Of course, these remarks apply only to those not habituated to long fasts. I have known men who could endure hunger for six days, and feel less pain than others under a fast of twenty-four hours. Indians or prairie-hunters were those men, and fortunately for them that they are endowed with such powers of endurance, often driven as they are into circumstances of the most dire necessity. Truly, “the Lord tempers the wind to the shorn lamb!”

As I have said, my first thought was of something to eat.

I rose to my feet, and with my eye swept the prairie in every direction: no object living or dead, greeted my sight; beast or bird there was none; my horse alone met my glance, quietly browsing on his trail-rope.

I could not help envying him, as I scanned his well-filled sides. I thought of the bounty of the Creator in thus providing for his less intelligent creatures – giving them the power to live where man would starve. Who does not in this recognise the hand of a Providence?

I walked forward to the edge of the barranca, and looked over. It was a grim abyss, over a hundred feet in depth, and about the same in width. Its sides were less precipitous at this point. The escarpment rocks had fallen in, and formed a sort of shelving bank, by which a man on foot might have descended into its bed, and climbed out on the opposite side; but it was not passable for a horse. Its cliffs were furrowed and uneven; rocks jutted out and hung over; and in the seams grew cactus plants, bramble, and small trees of dwarf cedar (Juniperus prostrata).

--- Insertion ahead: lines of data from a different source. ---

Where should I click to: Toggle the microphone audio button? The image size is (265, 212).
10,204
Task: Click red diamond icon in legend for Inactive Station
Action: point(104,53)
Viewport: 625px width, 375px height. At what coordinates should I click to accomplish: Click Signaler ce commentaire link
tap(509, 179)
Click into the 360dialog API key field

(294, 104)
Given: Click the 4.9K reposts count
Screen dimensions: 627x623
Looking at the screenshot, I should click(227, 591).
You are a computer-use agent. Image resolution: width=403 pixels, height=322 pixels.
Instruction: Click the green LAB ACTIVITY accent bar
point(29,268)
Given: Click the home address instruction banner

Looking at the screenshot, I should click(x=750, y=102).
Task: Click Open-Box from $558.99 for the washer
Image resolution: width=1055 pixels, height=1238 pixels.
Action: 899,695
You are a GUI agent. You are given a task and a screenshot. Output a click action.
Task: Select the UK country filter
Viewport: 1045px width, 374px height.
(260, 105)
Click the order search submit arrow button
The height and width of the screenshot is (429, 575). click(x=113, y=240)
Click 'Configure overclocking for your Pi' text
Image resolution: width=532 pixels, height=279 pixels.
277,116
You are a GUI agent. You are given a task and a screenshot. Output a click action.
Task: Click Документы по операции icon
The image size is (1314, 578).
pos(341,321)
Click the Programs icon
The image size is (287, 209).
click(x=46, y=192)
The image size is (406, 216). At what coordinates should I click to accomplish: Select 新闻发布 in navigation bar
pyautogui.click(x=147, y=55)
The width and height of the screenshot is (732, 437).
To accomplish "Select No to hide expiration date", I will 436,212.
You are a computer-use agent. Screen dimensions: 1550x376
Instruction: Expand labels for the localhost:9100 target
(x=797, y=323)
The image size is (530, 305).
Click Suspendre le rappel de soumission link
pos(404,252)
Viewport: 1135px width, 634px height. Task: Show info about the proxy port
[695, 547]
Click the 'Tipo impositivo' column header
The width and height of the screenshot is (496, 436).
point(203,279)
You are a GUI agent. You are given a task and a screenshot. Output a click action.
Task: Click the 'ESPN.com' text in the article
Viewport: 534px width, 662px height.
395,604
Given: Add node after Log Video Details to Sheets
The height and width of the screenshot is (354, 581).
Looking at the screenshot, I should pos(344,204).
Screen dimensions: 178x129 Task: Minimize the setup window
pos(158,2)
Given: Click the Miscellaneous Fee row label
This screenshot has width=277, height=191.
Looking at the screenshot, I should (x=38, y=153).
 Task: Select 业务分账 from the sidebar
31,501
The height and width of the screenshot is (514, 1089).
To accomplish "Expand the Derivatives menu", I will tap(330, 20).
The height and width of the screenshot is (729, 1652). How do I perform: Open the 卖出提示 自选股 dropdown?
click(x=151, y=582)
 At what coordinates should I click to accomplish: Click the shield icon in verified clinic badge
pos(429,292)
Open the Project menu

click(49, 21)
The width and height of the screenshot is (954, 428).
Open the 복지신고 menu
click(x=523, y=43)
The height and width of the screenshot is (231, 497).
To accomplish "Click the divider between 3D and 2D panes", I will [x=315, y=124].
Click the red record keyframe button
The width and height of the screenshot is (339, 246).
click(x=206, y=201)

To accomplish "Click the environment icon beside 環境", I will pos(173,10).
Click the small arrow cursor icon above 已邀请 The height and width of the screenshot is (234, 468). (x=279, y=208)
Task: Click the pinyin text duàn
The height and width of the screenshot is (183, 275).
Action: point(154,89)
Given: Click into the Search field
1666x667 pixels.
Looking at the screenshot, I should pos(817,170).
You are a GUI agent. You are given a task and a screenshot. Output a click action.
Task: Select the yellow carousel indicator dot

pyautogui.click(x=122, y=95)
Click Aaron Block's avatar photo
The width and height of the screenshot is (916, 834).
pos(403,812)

I looked into its channel. I had heard the torrent rolling down in the night. I saw traces of the water among the rocks. A large body must have passed, and yet not a cupful could now have been lifted from its bed! What remained was fast filtering into the sand, or rising back to the heavens upon the heated atmosphere.

I had brought with me my rifle, in hopes of espying some living creature; but after walking for a considerable distance along the edge, I abandoned the search. No trace of bird or quadruped could be found, and I turned and went back to the place where I had slept.

To draw the picket-pin of my horse and saddle him, was the work of a few minutes; this done, I began to bethink me of where I was going. Back to the rancheria, of course!

That was the natural reply to such a question; but there was another far less easily answered: How was I to find the way?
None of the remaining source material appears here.